REQUESTS:
1. Answer these questions about the passage on risk ratio estimation:
(a) To what is modified Poisson regression reported to be less sensitive?
(b) Between which values are the predicted probabilities from logistic regression constrained to fall?
(c) Which method is used to obtain the estimator for the standard error of the log risk ratio?
2. Please duplicate the part of the passage on risk ratio estimation from "The estimator obtained" up to and including "individual predicted probabilities.".

QUOTED TEXT:
· · ·
The estimator obtained from the estimating equation is consistent and asymptotically normal, albeit without asymptotic efficiency. For rare events, the modified Poisson regression estimators approximate maximum likelihood estimators of log-binomial and logistic regression, and the efficiency loss should be small [22]. Previous simulation results suggest that the modified Poisson regression estimates are generally close to the maximum likelihood counterparts [7, 23]. The modified Poisson regression is also reported to be less sensitive to outliers [24] and less biased when the mean structure is misspecified [25]. Potential predicted probabilities above 1 [26, 27] are not fatal if the analysis aims to estimate the adjusted risk ratio and not the individual predicted probabilities.

Another approach for estimating the risk ratio is regression standardization using logistic regression [13, 14]. Instead of directly interpreting the logistic regression coefficients, the risk ratio among the entire population is calculated based on predicted probabilities estimated from logistic regression, which are constrained to fall between 0 and 1. Using maximum likelihood estimates of logistic regression \(\widehat{\alpha }\), the predicted risk if subject i was exposed is given by

$${\widehat{\mu }}_{i1}=\frac{\text{e}\text{x}\text{p}\left({X}_{i1}^{T}\widehat{\alpha }\right)}{1+\text{e}\text{x}\text{p}\left({X}_{i1}^{T}\widehat{\alpha }\right)},$$

where \({X}_{i1}={\left(1, 1,{L}_{i}^{T}\right)}^{T}\), and the predicted risk if subject i was not exposed is given by

$${\widehat{\mu }}_{i0}=\frac{\text{e}\text{x}\text{p}\left({X}_{i0}^{T}\widehat{\alpha }\right)}{1+\text{e}\text{x}\text{p}\left({X}_{i0}^{T}\widehat{\alpha }\right)},$$

where \({X}_{i0}={\left(1, 0,{L}_{i}^{T}\right)}^{T}\). The risk ratio for exposure is computed by taking the ratio of these risks averaged over the population:

$$\widehat{\text{R}\text{R}}=\frac{\sum _{i=1}^{n}{\widehat{\mu }}_{i1}}{\sum _{i=1}^{n}{\widehat{\mu }}_{i0}}.$$

The estimator for the standard error of \(\text{log}\widehat{\text{R}\text{R}}\) is easily obtained using the delta method [28]:

$$\widehat{Var}\left(\text{log}\widehat{\text{R}\text{R}}\right)={R}^{T}\widehat{Var}\left(\widehat{\alpha }\right)R,$$

where

$$\begin{aligned}R= & \frac{1}{\sum _{i=1}^{n}{\widehat{\mu }}_{i1}}\left[\sum _{i=1}^{n}\frac{\text{e}\text{x}\text{p}\left({X}_{i1}^{T}\widehat{\alpha }\right)}{{\left\{1+\text{e}\text{x}\text{p}\left({X}_{i1}^{T}\widehat{\alpha }\right)\right\}}^{2}}{X}_{i1}\right]\\ & - \frac{1}{\sum _{i=1}^{n}{\widehat{\mu }}_{i0}}\left[\sum _{i=1}^{n}\frac{\text{e}\text{x}\text{p}\left({X}_{i0}^{T}\widehat{\alpha }\right)}{{\left\{1+\text{e}\text{x}\text{p}\left({X}_{i0}^{T}\widehat{\alpha }\right)\right\}}^{2}}{X}_{i0}\right],\end{aligned}$$

and \(\widehat{Var}\left(\widehat{\alpha }\right)\) is the estimated variance-covariance matrix of logistic regression.
· · ·
(Records for pointing to text and elements)
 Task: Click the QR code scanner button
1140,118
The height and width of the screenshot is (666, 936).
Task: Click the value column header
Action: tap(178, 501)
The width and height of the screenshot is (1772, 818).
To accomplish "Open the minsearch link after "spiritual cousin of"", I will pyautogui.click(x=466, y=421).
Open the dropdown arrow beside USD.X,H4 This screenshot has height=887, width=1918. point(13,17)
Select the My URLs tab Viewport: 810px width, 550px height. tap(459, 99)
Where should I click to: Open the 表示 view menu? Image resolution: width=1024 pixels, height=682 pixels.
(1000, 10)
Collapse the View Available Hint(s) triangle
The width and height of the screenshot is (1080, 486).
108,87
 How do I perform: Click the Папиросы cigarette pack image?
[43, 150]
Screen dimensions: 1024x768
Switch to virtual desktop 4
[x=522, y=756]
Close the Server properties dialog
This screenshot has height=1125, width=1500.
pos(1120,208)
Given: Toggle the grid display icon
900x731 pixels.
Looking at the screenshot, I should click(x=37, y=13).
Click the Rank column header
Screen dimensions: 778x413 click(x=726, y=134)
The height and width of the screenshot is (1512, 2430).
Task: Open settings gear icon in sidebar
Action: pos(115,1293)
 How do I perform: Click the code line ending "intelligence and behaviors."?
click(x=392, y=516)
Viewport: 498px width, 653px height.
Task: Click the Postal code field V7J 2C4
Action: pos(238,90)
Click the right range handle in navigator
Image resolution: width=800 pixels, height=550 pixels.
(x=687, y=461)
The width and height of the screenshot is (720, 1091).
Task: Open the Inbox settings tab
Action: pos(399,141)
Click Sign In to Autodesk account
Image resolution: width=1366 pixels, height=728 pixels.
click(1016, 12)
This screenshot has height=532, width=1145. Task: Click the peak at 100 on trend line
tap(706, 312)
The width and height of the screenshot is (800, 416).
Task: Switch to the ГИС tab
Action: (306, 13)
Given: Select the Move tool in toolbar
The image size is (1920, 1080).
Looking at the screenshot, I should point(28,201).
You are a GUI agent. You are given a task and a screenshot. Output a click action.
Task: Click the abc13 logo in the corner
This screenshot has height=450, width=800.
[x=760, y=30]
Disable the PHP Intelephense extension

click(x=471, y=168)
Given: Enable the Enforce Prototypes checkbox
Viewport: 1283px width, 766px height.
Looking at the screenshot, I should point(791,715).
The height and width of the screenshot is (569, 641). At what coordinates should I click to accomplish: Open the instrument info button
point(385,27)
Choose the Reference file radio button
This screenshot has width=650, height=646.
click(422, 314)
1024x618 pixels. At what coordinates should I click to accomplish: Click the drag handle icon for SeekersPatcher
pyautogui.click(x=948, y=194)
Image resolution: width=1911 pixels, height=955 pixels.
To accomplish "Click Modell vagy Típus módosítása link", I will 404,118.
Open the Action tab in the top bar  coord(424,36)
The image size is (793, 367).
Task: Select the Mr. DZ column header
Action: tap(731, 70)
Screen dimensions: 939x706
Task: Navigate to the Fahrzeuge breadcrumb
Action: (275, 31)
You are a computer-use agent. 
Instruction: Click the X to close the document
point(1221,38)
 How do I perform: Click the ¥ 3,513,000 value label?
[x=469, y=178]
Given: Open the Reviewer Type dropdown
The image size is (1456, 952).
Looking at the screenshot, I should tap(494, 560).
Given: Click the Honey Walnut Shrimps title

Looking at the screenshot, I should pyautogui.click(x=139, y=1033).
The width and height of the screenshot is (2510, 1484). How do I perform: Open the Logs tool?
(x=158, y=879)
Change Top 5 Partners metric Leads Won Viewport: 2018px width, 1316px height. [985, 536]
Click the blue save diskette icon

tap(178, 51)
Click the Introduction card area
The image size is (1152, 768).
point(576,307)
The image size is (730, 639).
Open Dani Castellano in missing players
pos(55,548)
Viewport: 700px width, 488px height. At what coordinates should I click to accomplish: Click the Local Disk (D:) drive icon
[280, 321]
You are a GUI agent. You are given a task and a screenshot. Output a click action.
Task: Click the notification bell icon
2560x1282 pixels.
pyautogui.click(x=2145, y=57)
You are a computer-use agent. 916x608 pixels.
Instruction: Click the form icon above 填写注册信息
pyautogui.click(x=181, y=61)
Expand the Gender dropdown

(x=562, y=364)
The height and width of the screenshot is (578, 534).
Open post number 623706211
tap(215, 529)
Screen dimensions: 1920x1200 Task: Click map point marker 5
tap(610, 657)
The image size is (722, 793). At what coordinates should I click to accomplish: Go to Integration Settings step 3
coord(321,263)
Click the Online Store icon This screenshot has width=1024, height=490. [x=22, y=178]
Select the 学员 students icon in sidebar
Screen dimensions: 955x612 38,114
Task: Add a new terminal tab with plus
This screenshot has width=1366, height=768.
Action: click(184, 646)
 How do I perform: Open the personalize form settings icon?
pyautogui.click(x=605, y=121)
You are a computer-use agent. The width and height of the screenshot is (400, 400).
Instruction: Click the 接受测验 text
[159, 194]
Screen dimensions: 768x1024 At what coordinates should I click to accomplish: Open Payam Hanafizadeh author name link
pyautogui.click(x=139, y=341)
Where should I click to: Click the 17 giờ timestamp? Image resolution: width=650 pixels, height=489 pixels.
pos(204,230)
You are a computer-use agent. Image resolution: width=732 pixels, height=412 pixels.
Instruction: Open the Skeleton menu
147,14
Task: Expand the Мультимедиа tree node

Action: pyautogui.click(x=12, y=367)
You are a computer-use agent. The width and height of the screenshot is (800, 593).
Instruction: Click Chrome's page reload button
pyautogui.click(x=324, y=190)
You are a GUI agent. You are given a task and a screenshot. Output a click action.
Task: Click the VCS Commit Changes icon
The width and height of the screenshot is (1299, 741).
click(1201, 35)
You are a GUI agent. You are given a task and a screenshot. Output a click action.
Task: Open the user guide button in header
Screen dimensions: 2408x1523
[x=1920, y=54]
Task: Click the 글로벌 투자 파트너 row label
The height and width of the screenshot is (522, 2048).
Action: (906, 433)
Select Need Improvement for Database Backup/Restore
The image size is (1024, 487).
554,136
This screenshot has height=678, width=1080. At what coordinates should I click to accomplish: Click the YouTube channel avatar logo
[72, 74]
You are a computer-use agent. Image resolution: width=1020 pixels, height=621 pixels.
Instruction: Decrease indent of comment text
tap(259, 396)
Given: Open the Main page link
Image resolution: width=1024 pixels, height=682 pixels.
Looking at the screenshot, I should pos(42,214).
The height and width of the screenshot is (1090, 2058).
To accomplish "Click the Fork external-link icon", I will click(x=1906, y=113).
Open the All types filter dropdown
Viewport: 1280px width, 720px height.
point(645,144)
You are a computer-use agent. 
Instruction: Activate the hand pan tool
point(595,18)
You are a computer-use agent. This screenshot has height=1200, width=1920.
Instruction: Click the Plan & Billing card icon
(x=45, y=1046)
· · ·
WORKED SOLUTIONS:
1.
(a) Outliers
(b) Between 0 and 1
(c) The delta method

2.
The estimator obtained from the estimating equation is consistent and asymptotically normal, albeit without asymptotic efficiency. For rare events, the modified Poisson regression estimators approximate maximum likelihood estimators of log-binomial and logistic regression, and the efficiency loss should be small [22]. Previous simulation results suggest that the modified Poisson regression estimates are generally close to the maximum likelihood counterparts [7, 23]. The modified Poisson regression is also reported to be less sensitive to outliers [24] and less biased when the mean structure is misspecified [25]. Potential predicted probabilities above 1 [26, 27] are not fatal if the analysis aims to estimate the adjusted risk ratio and not the individual predicted probabilities.